The Missouri River Starts in Montana, But It's Going to End Up Everywhere
For weeks now, my sister has been emailing me news links and photos of the Missouri River escaping its banks upstream of my hometown in Iowa. Everyone back home just keeps saying it: The flood is coming. The flood is coming.
The road to home is starting to close. Parts of I-29 between Kansas City and Omaha will be shut down if necessary. The levees in Hamburg, Iowa were breached yesterday. Amtrack stopped the trains through Iowa yesterday.
It's not rain. It's earlier rain, and release rates from upstream dams. I asked Pa what it all meant, what caused it, and he started talking about the Army Corps of Engineers and planned releases from dams and cubic feet per second of water twice to three times the normal amount due to early rain and significantly higher snowmelt in Montana. None of it made much sense to me.
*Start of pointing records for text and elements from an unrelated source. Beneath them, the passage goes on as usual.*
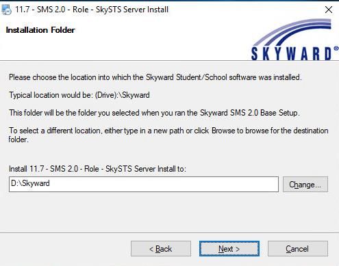Proceed with the Next button

pyautogui.click(x=229, y=249)

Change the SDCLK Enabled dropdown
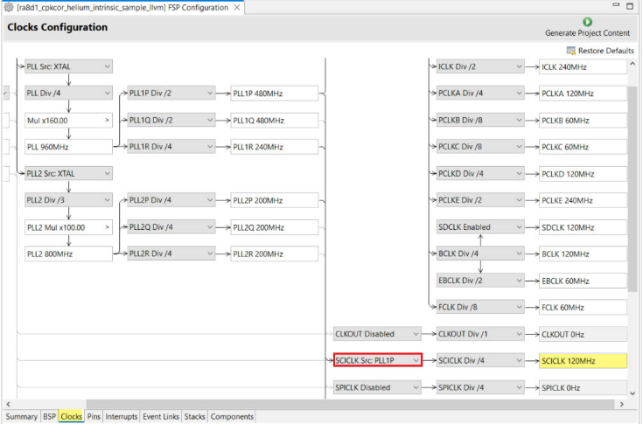516,227
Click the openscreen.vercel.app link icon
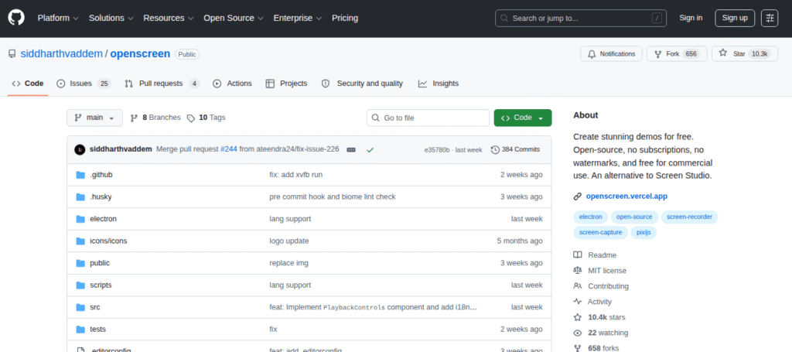This screenshot has width=792, height=352. [x=578, y=197]
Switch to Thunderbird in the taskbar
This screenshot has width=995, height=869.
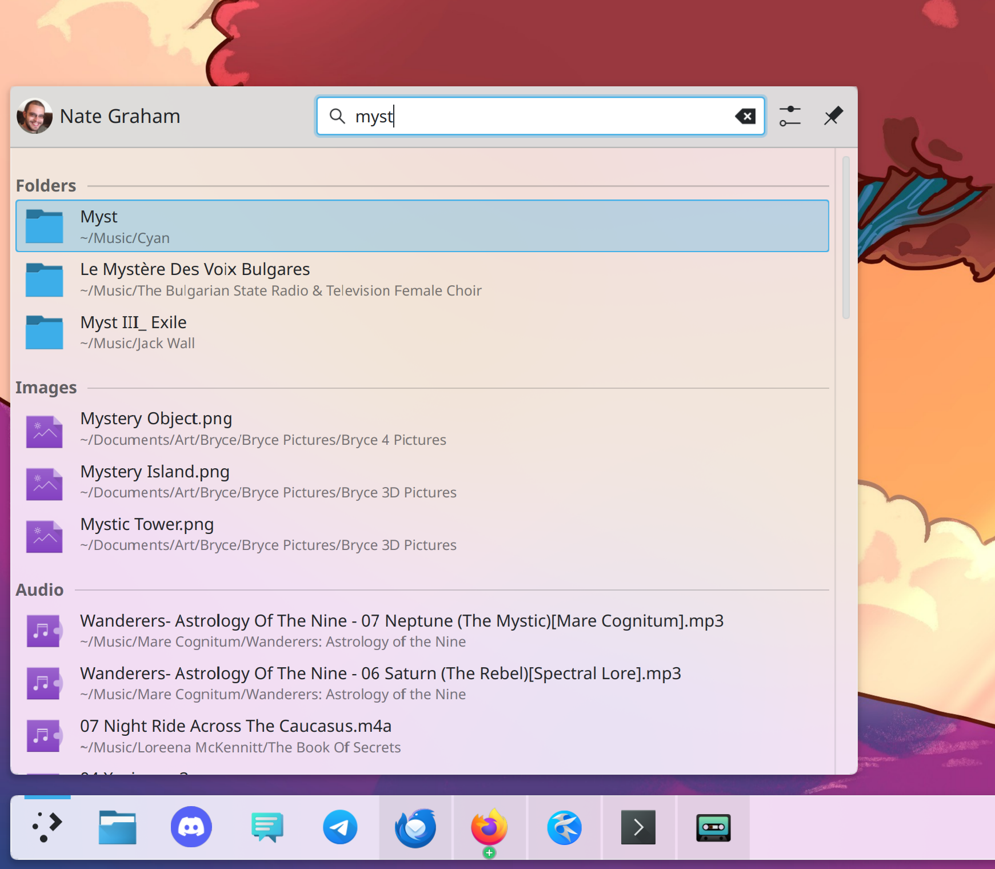click(x=415, y=827)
Here's how the Corps of Engineers explained cubic feet:
A cubic foot of water can be compared to the size of a basketball, Jacobson said. On Wednesday, the Missouri River was 21.8 feet at Boonville, half a foot above flood stage, and was flowing at 166,000 cubic feet per second. Imagine watching 166,000 basketballs fly by every second, as Jacobson explains it. The Corps' forecast doubles that by the middle of the month.
Farmers are going to lose entire crops. Insurance won't cover the entire loss, not by a long shot. Hamburg pretty much needs to move its entire town. Businesses shut down, houses under water.
Sometimes I wonder if it's better to get hit out of the clear blue sky, like with a tornado, or whether it's better to have weeks and months to plan, like this flood.
I'm glad my family was able to move some stored crops out of the way so perhaps those won't be lost. I'm glad people are able to evacuate. But there's also the psychological impact of knowing the water is coming and there's really nothing you can do about it. The cubic feet per second are just too great.
Here in Kansas City, Parkville is the community most affected by the river. They're planning to hold back the river with tarp and sandbags. We've always groused Kansas City doesn't make enough of its riverfront, but maybe in this case that's a good thing.
Warning, no warning: Loss is loss. Maybe knowing in advance doesn't mean a thing if you're going to lose it all, anyway.
I asked Pa if there was going to be a blame game, and he said there always is with these sorts of things, but I think this one may be just too many cubic feet of water per second. Too much rain. Too much snowmelt.
The weather is changing, and the days in which we benefited from living by the river may have floated away with yesterday's barges and canoes.